─── Material shown

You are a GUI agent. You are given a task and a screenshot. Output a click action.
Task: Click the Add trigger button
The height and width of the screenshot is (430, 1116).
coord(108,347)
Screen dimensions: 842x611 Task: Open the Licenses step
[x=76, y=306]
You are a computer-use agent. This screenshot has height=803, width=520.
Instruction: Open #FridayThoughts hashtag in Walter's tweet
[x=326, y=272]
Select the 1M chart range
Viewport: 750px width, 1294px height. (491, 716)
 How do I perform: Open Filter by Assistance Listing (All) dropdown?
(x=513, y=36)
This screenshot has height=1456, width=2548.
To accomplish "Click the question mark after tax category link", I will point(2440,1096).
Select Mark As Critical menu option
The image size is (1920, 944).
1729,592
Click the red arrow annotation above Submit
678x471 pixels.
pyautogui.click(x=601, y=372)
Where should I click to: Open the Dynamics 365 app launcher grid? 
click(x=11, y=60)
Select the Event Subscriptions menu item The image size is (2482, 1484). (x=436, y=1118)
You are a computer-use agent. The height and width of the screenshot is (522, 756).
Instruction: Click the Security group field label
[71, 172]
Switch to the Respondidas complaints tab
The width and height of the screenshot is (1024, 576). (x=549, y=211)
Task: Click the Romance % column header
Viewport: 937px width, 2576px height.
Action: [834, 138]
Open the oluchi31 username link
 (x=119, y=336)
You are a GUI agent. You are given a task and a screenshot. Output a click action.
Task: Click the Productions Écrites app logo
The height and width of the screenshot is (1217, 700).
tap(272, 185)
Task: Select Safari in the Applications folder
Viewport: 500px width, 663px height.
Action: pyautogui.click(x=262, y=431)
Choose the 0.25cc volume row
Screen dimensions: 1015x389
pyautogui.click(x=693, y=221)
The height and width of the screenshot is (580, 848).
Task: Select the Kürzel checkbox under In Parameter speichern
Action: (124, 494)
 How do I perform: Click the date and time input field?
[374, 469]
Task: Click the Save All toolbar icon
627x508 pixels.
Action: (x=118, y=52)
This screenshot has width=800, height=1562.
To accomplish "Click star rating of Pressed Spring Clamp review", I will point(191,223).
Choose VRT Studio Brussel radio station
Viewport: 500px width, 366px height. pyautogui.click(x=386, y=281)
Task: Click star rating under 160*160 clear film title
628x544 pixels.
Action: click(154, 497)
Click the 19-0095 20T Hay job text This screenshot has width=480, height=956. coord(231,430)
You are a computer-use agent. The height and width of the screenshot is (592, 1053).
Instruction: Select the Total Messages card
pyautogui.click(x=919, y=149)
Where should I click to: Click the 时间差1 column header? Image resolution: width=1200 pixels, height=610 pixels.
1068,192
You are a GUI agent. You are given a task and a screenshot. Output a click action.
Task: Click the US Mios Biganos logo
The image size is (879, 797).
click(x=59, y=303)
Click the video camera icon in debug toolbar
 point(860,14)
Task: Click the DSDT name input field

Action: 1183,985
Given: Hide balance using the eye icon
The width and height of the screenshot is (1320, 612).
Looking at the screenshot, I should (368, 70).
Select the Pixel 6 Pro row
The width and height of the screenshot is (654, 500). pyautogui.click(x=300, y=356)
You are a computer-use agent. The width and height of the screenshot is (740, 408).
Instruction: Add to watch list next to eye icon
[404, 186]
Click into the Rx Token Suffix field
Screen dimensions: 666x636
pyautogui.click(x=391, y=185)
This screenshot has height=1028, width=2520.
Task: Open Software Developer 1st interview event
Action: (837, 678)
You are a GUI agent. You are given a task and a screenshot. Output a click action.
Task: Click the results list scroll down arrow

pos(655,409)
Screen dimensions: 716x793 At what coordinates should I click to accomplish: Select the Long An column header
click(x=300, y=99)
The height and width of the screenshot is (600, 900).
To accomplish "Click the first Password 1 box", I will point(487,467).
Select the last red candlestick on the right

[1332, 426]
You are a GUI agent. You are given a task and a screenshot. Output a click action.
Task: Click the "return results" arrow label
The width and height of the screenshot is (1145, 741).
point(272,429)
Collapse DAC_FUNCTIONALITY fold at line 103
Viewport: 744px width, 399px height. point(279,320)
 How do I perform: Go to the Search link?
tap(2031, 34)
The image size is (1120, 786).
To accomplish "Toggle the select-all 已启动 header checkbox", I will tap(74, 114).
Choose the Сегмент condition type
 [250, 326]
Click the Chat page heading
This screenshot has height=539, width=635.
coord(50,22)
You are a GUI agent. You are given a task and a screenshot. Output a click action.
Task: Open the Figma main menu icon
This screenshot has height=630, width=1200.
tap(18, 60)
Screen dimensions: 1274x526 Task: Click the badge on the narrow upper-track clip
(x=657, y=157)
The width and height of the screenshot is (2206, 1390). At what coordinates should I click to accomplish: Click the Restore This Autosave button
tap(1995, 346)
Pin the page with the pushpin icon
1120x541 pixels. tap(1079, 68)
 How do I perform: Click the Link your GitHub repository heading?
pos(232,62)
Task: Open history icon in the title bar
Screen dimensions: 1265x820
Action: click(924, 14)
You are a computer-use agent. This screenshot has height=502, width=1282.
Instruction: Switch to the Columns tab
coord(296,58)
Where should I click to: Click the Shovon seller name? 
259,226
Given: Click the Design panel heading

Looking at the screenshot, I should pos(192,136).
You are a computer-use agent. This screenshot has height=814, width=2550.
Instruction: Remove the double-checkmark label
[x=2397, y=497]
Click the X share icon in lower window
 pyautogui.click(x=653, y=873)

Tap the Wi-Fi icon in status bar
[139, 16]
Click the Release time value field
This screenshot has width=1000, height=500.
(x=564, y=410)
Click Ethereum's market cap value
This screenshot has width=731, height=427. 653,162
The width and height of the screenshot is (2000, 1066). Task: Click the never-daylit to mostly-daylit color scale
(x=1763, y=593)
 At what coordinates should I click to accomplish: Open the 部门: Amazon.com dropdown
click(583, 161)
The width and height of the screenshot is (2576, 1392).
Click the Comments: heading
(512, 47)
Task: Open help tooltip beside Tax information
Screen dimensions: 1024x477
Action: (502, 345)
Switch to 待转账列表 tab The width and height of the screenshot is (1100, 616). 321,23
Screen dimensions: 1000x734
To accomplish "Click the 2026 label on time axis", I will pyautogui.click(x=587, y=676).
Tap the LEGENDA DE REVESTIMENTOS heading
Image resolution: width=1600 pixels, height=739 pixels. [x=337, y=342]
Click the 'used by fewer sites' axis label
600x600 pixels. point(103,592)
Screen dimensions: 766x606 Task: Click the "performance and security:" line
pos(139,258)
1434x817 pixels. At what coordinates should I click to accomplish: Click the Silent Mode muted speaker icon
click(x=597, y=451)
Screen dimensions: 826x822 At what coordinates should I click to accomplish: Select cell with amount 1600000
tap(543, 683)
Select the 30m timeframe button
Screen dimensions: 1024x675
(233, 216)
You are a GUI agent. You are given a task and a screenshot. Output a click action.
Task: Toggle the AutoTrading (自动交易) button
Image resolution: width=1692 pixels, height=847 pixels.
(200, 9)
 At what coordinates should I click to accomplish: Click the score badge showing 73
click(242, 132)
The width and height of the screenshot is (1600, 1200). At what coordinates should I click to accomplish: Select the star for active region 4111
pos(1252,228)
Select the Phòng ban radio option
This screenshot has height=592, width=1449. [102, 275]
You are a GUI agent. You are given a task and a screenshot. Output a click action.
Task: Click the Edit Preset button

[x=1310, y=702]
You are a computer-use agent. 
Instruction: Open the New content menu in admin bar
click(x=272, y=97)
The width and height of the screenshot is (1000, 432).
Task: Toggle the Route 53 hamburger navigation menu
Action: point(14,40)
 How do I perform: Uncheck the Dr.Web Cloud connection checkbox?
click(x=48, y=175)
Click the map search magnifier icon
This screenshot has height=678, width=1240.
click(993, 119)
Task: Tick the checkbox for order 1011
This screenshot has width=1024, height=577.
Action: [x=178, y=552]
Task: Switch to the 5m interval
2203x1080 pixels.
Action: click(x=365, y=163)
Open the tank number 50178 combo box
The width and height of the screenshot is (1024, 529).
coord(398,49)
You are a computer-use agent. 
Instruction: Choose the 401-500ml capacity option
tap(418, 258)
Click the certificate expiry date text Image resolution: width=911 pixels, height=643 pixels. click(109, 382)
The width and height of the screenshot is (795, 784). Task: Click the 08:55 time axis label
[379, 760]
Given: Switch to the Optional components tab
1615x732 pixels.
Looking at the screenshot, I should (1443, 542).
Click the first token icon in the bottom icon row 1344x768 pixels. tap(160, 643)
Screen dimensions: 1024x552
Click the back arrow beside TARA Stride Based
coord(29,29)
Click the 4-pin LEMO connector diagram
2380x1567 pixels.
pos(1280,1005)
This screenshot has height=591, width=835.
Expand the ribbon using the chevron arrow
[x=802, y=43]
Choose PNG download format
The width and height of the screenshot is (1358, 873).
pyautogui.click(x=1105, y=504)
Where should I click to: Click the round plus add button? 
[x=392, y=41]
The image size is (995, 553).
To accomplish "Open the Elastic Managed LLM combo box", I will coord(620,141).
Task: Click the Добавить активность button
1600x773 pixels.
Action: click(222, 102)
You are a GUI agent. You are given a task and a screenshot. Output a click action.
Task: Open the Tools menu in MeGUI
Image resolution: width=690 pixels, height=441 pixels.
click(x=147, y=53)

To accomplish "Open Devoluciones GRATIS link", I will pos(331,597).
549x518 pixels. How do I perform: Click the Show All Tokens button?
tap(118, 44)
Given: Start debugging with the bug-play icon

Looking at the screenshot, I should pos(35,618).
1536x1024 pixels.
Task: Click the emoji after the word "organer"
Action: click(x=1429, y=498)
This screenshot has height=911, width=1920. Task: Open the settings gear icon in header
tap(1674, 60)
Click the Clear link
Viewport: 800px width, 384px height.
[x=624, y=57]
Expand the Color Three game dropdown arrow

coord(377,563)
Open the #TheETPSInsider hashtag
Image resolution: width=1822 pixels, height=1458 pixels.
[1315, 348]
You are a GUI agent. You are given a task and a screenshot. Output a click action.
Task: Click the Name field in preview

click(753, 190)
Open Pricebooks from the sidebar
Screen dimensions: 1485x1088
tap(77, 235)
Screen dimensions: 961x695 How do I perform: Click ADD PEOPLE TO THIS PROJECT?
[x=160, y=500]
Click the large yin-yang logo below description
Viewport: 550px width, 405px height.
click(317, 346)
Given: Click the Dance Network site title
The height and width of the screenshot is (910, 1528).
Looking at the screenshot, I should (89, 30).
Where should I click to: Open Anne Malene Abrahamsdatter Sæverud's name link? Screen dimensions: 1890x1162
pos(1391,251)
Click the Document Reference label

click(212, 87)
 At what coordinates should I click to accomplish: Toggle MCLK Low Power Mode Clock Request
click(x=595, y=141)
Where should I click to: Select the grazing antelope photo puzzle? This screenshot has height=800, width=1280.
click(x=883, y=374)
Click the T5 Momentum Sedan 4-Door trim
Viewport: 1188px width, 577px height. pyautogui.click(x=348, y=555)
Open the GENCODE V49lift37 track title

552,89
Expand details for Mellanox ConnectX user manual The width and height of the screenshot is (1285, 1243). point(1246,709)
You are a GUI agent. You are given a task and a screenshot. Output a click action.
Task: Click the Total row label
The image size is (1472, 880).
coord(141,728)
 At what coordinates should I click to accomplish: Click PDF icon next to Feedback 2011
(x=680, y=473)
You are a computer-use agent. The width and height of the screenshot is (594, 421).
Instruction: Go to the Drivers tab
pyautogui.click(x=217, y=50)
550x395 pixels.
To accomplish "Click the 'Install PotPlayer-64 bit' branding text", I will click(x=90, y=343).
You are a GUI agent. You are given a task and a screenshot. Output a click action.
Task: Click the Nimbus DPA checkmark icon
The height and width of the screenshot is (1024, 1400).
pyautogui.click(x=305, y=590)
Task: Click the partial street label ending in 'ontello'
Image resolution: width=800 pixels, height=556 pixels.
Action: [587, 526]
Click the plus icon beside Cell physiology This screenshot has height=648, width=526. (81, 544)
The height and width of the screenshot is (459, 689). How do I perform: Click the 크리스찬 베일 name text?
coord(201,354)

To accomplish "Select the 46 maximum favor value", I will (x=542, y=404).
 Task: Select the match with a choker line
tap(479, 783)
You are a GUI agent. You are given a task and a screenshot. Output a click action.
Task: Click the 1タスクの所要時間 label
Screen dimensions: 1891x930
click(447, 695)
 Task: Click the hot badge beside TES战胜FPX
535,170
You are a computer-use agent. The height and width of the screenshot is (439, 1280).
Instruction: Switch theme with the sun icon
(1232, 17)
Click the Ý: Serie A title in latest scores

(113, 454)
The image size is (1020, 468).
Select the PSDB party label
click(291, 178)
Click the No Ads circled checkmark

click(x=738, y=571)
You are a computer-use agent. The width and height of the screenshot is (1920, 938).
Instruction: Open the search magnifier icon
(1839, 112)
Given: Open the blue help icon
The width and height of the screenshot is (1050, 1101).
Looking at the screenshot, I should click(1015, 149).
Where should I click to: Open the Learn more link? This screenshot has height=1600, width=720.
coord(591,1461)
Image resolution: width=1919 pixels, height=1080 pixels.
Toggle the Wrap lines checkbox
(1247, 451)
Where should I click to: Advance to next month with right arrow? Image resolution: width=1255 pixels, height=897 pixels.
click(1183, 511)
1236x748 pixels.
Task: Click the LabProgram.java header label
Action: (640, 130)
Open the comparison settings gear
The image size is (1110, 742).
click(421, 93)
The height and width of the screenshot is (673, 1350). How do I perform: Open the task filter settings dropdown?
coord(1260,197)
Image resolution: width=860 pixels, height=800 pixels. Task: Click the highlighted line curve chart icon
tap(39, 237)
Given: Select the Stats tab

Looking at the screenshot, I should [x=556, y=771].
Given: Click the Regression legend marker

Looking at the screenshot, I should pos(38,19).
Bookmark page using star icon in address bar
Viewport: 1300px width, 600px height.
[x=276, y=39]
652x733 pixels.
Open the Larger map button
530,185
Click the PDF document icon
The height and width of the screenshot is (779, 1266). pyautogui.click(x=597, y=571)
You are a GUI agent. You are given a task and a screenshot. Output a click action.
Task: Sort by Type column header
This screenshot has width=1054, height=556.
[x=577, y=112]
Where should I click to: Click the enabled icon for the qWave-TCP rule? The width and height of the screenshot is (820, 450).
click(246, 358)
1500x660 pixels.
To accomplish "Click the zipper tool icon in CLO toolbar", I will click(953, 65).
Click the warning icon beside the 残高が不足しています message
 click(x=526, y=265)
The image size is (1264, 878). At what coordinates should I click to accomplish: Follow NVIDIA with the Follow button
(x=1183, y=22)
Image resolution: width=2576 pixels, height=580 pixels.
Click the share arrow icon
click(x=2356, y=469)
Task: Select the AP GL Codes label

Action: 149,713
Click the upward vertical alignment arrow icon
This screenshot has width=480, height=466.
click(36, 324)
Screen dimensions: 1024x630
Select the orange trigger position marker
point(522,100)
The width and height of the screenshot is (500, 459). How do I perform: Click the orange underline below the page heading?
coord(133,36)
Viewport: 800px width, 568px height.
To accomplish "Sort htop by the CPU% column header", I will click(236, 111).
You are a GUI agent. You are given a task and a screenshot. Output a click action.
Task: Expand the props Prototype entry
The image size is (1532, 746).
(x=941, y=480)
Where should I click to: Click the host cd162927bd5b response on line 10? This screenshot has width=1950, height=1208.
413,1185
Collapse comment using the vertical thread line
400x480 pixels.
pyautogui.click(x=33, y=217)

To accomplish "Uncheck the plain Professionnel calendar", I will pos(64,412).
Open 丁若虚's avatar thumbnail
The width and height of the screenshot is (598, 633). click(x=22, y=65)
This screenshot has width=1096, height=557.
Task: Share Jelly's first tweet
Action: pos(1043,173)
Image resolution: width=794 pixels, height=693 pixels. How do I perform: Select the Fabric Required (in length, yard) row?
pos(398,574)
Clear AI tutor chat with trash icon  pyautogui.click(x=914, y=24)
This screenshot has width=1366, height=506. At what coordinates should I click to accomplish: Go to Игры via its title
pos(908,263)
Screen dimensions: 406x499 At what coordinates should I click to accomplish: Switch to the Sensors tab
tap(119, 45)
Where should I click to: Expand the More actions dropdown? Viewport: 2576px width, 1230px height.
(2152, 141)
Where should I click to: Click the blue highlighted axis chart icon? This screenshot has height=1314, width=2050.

──────

Your objective → Please copy out each line of the data in which the word "computer" occurs.

Final answer →
You are a computer-use agent. This screenshot has height=803, width=520.
You are a computer-use agent. The height and width of the screenshot is (522, 756).
You are a computer-use agent. The height and width of the screenshot is (592, 1053).
You are a computer-use agent. The width and height of the screenshot is (740, 408).
You are a computer-use agent. This screenshot has height=502, width=1282.
You are a computer-use agent. This screenshot has height=814, width=2550.
You are a computer-use agent. 
You are a computer-use agent. 
You are a computer-use agent. The width and height of the screenshot is (594, 421).
You are a computer-use agent. The height and width of the screenshot is (439, 1280).
You are a computer-use agent. The width and height of the screenshot is (1920, 938).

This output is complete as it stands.